• WRITTEN INSTRUCTION: Locate each line in the items below that contains the word "click", and copy every such line in full.

• GIVEN DATA:
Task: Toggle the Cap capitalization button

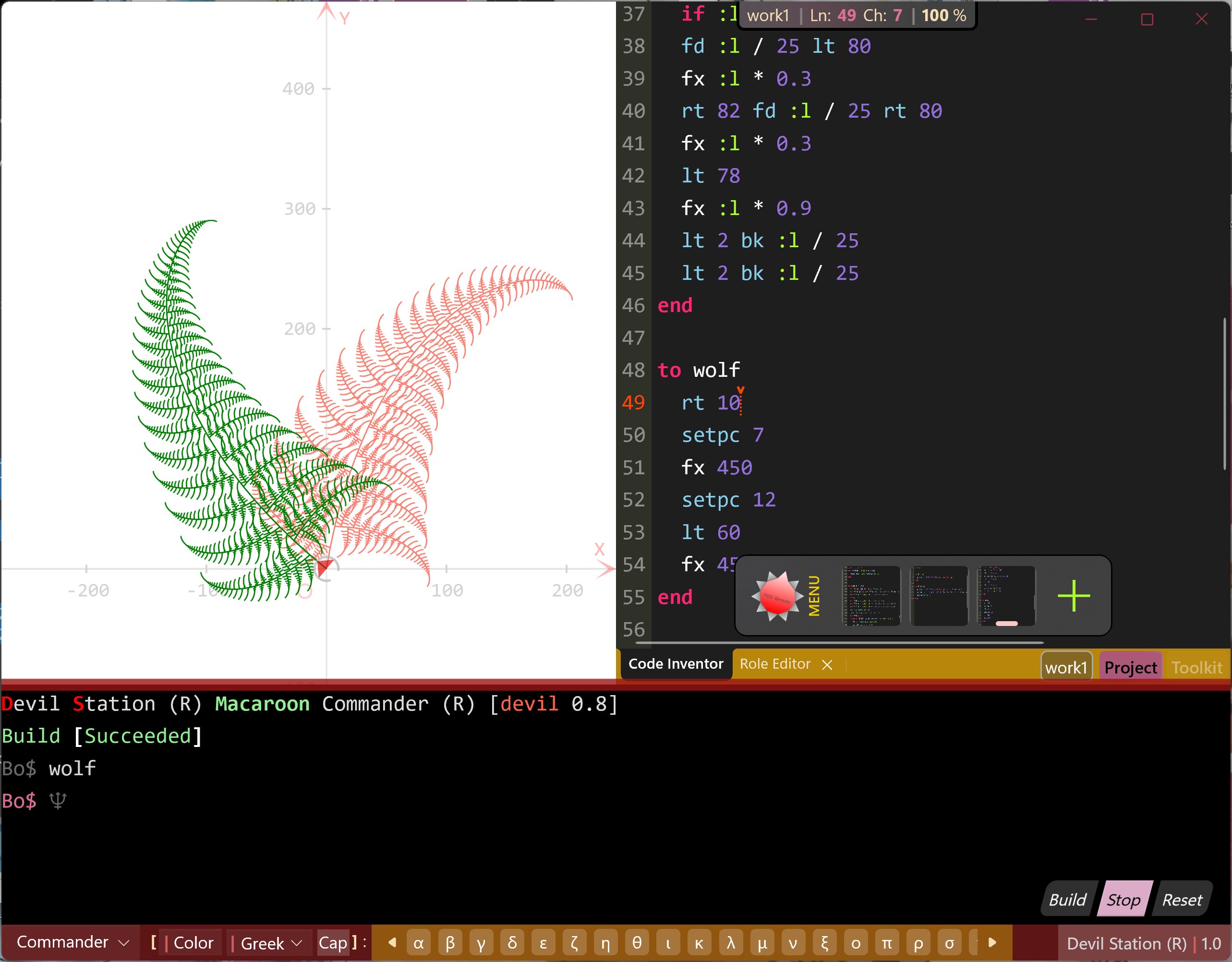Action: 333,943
* * *
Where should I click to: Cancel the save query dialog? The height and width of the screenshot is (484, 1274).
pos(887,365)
--
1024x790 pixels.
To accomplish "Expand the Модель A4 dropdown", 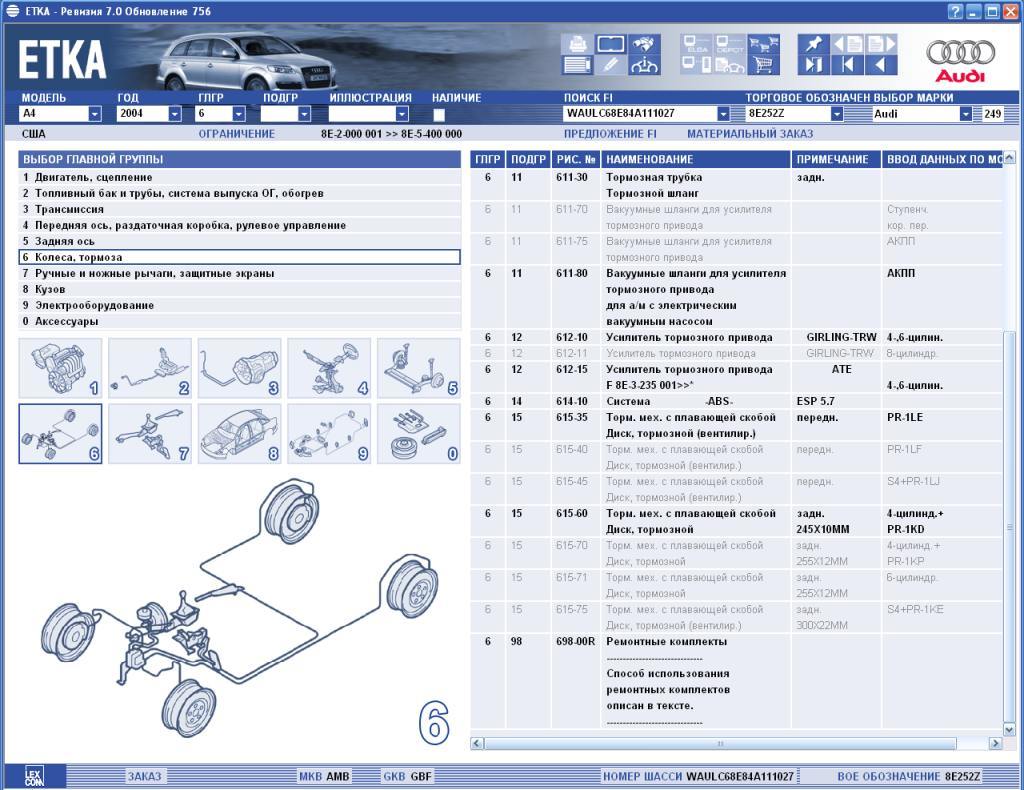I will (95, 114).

• COMPLETED EXERCISE:
Where should I click to: Cancel the save query dialog? The height and width of the screenshot is (484, 1274).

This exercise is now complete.